The Alaska Psychiatric Institute, which was on the verge of losing its federal certification last year, has been cleared by the Centers for Medicare and Medicaid Services and will maintain its accreditation and federal funding.
The number of patients has increased from 25 in December to 42, with increasing capacity expected, the Dunleavy Administration announced today. The waiting time for criminal evaluations has gone from six months to two weeks, and there has been an increased of staffing levels, with additional nurses hired and all physicians positions filled, at least on a temporary basis.
API was subject to emergency decisions by the Alaska Department of Health and Social Services, which took over management of the troubled facility shortly after the Dunleavy Administration came into office. The institution had been the subject of an ongoing federal investigation that had found dozens of substantial deficiencies that put patients in “immediate jeopardy,” according to the federal findings. It fell out of compliance in 2017, under the Walker Administration, when Valerie Davidson was the commissioner of DHSS.
API had been operating under a corrective action plan when Michael Dunleavy became governor, and was known as the worst-run psychiatric facility in the nation. It had failed repeatedly to address legal requirements.

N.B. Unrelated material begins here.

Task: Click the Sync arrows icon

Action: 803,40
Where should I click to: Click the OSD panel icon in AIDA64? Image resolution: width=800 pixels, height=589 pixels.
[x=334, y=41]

Since last August, it had been under heightened scrutiny by the federal oversight agency.
By February, Commissioner Adam Crum of the Department of Health and Social Services contracted with a private company, Wellpath Recovery Solutions, to work in an advisory and administrative capacity, “due to the considerable problems that continued to put patients and staff in jeopardy and in light of ongoing investigations by state and federal regulatory authorities.”

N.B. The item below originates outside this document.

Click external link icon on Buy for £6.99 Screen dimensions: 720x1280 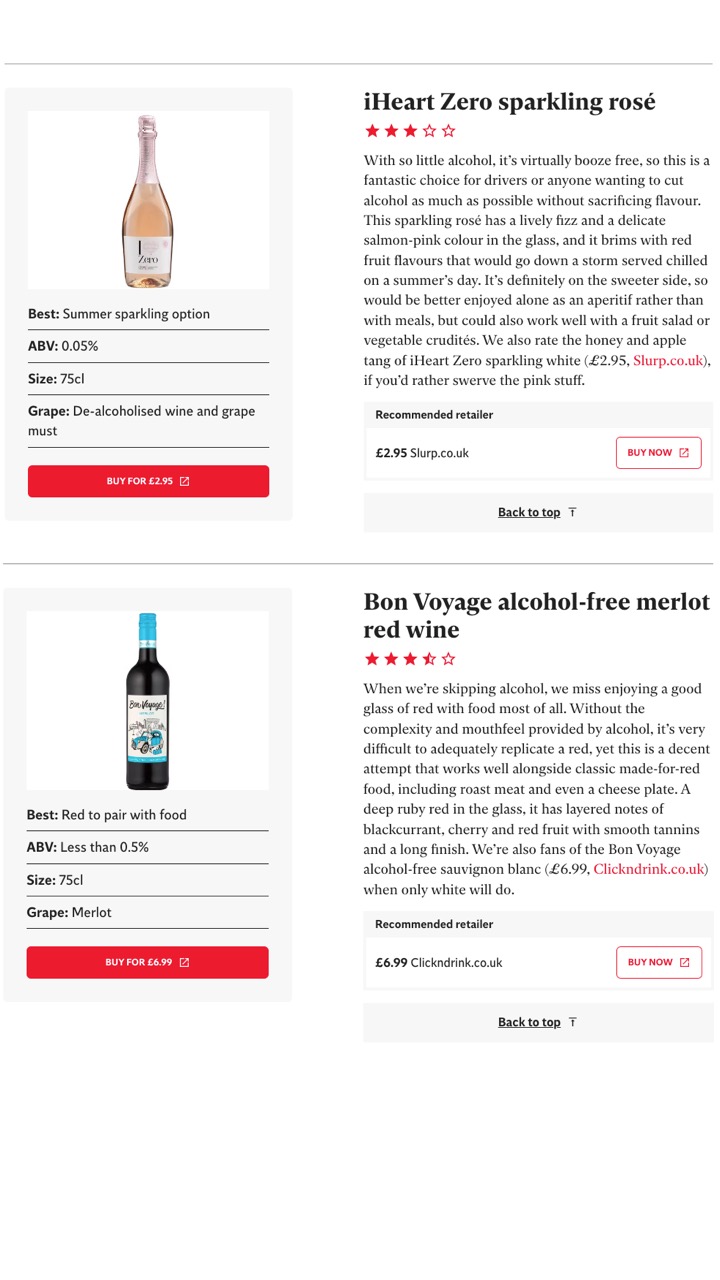[x=184, y=962]
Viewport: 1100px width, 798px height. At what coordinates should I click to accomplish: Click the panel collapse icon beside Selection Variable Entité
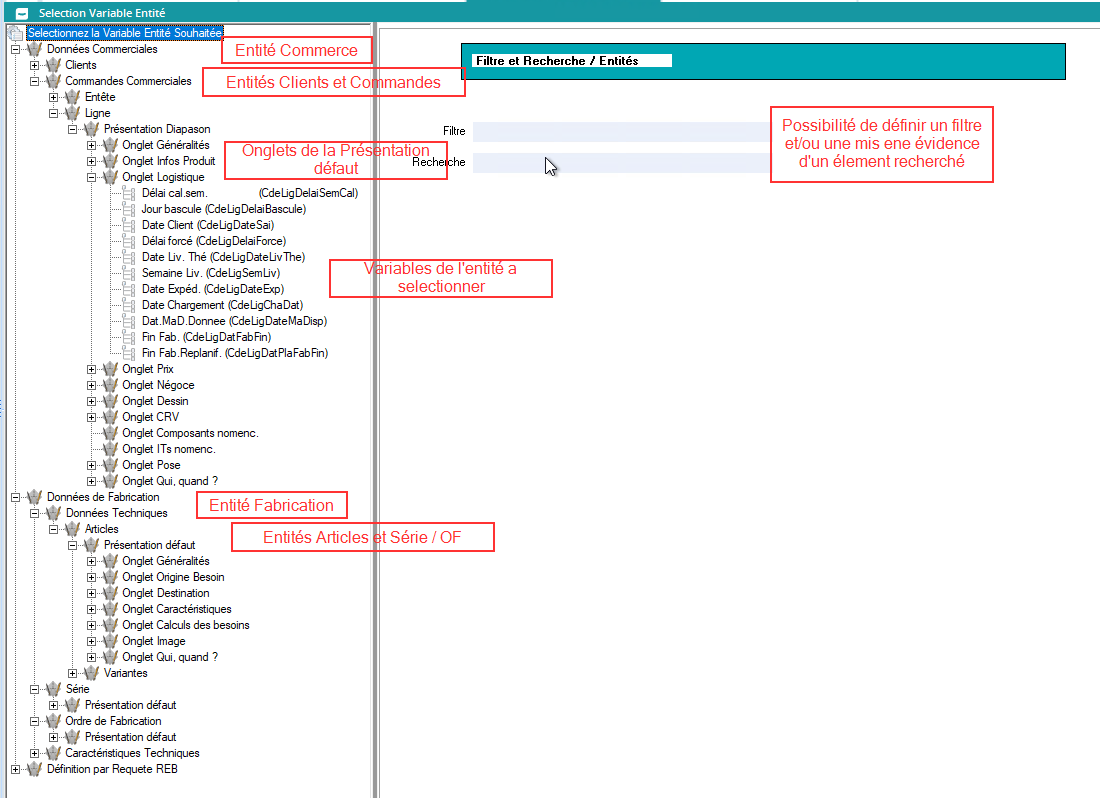[x=22, y=14]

The company, based in Tennessee, operates many facilities around the country and was given an emergency sole-source contract to help stabilize API.

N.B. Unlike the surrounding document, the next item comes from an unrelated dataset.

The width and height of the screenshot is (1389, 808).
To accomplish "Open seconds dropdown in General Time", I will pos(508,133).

UNION UPSET ABOUT PRIVATE CONTRACTOR
ASEA, the public employee union that represents many of the workers at API, objected to the new management plan, saying it should have been put out to competitive bid, but the department said there was an immediate danger to patients that required an urgent solution.
The public employee union continued its objection to Wellpath being able to continue management through the end of this year. In response, the department put the second phase of the stabilization process into a “request for proposal.”
Still, the Alaska State Employees Association in April filed a lawsuit challenging the privatization of API, saying it violated the Alaska Constitution, state law, and its collective bargaining agreement. ASEA asked for a temporary restraining order and a preliminary injunction.
“The Dunleavy plan to outsource this hospital goes beyond bad policy,” ASEA Executive DirectorJake Metcalfe said in April. “It violates the Constitutional mandate that Alaska provide for the mental health of its residents, it violates procurement law through the award of a sole-source contract, and it harms the Union and API employees by ignoring ASEA Contract language requiring a feasibility study before anysteps are taken to outsource services.”
ASEA said immediate action would be necessary to prevent WellPath from causing irreparable harm to the union and more than 200 members at API. The lawsuit is on hold while the union has awaited the posting of the actual request for proposal for the management of the facility.
STATE WELCOMES SAFER PATIENT AND STAFF CONDITIONS
Today, the State welcomed the news that CMS had withdrawn its termination action.
“There’s been a lot of positive changes at API due to the actions taken by Commissioner Crum and his team,” said Gov. Dunleavy. “It’s gone from a state of emergency to a psychiatric facility in good standing with federal and state agencies. I applaud the leadership from API and DHSS for making the safety of patients and staff a top priority. All Alaskans will benefit from having this critical piece of our behavioral health system functioning safety and effectively.”
Commissioner Crum called it a significant achievement in the department’s efforts to improve conditions.
“It shows we are making substantial progress in ensuring our patients are receiving high-quality care in a therapeutic environement. I thank everyone working at API for their hard work time and effort they’ve put in to making the changes needed to return it to a place of healing for our patients,” he said.
The institution was recognized by the federal agency for its tremendous improvement in safety and treatment over the last six months. It received its accreditation from the Joint Commission in April, has received its full state license, after having been removed from provisional status, and is working closely with the State Ombudsman to continue to monitor the facility over the next 12-24 months.